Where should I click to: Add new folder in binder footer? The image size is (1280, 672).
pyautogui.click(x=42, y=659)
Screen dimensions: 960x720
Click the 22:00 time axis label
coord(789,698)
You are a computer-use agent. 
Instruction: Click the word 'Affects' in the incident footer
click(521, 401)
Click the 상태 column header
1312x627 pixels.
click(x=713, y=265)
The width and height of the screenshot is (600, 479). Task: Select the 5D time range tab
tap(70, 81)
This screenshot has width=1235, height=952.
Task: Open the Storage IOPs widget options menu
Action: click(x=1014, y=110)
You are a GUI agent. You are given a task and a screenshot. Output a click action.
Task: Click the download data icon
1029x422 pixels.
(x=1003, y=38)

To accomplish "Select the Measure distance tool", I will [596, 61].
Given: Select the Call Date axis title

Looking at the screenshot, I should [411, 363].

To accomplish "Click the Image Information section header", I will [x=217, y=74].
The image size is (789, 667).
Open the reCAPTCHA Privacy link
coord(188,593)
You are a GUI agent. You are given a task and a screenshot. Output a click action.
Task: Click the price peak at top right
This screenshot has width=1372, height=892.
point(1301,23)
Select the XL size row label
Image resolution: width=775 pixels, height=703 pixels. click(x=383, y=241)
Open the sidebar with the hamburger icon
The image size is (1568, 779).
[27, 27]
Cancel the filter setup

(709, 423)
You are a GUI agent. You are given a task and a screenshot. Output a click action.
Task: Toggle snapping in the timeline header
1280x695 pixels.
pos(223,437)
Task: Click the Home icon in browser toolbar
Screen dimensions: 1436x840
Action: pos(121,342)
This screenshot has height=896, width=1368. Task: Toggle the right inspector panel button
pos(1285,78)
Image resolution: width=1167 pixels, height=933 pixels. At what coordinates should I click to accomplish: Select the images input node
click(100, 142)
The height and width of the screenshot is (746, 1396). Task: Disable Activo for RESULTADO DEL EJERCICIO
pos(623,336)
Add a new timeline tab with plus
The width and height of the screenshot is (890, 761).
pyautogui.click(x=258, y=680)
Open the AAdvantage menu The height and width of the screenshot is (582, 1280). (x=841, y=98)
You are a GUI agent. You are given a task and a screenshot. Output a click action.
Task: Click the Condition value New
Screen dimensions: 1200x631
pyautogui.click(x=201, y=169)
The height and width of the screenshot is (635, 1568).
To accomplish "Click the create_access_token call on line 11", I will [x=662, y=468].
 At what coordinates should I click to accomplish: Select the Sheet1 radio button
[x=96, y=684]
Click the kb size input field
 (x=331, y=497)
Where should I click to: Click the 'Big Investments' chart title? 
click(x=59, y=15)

Challenge:
Please output the records above again, line for line, with nothing changed.

Solution:
Where should I click to: Add new folder in binder footer? The image size is (1280, 672).
pyautogui.click(x=42, y=659)
Screen dimensions: 960x720
Click the 22:00 time axis label
coord(789,698)
You are a computer-use agent. 
Instruction: Click the word 'Affects' in the incident footer
click(521, 401)
Click the 상태 column header
1312x627 pixels.
click(x=713, y=265)
The width and height of the screenshot is (600, 479). Task: Select the 5D time range tab
tap(70, 81)
This screenshot has width=1235, height=952.
Task: Open the Storage IOPs widget options menu
Action: click(x=1014, y=110)
You are a GUI agent. You are given a task and a screenshot. Output a click action.
Task: Click the download data icon
1029x422 pixels.
(x=1003, y=38)

To accomplish "Select the Measure distance tool", I will [596, 61].
Given: Select the Call Date axis title

Looking at the screenshot, I should [411, 363].

To accomplish "Click the Image Information section header", I will [x=217, y=74].
The image size is (789, 667).
Open the reCAPTCHA Privacy link
coord(188,593)
You are a GUI agent. You are given a task and a screenshot. Output a click action.
Task: Click the price peak at top right
This screenshot has width=1372, height=892.
point(1301,23)
Select the XL size row label
Image resolution: width=775 pixels, height=703 pixels. click(x=383, y=241)
Open the sidebar with the hamburger icon
The image size is (1568, 779).
[27, 27]
Cancel the filter setup

(709, 423)
You are a GUI agent. You are given a task and a screenshot. Output a click action.
Task: Toggle snapping in the timeline header
1280x695 pixels.
pos(223,437)
Task: Click the Home icon in browser toolbar
Screen dimensions: 1436x840
Action: pos(121,342)
This screenshot has height=896, width=1368. Task: Toggle the right inspector panel button
pos(1285,78)
Image resolution: width=1167 pixels, height=933 pixels. At what coordinates should I click to accomplish: Select the images input node
click(100, 142)
The height and width of the screenshot is (746, 1396). Task: Disable Activo for RESULTADO DEL EJERCICIO
pos(623,336)
Add a new timeline tab with plus
The width and height of the screenshot is (890, 761).
pyautogui.click(x=258, y=680)
Open the AAdvantage menu The height and width of the screenshot is (582, 1280). (x=841, y=98)
You are a GUI agent. You are given a task and a screenshot. Output a click action.
Task: Click the Condition value New
Screen dimensions: 1200x631
pyautogui.click(x=201, y=169)
The height and width of the screenshot is (635, 1568).
To accomplish "Click the create_access_token call on line 11", I will [x=662, y=468].
 At what coordinates should I click to accomplish: Select the Sheet1 radio button
[x=96, y=684]
Click the kb size input field
 (x=331, y=497)
Where should I click to: Click the 'Big Investments' chart title? 
click(x=59, y=15)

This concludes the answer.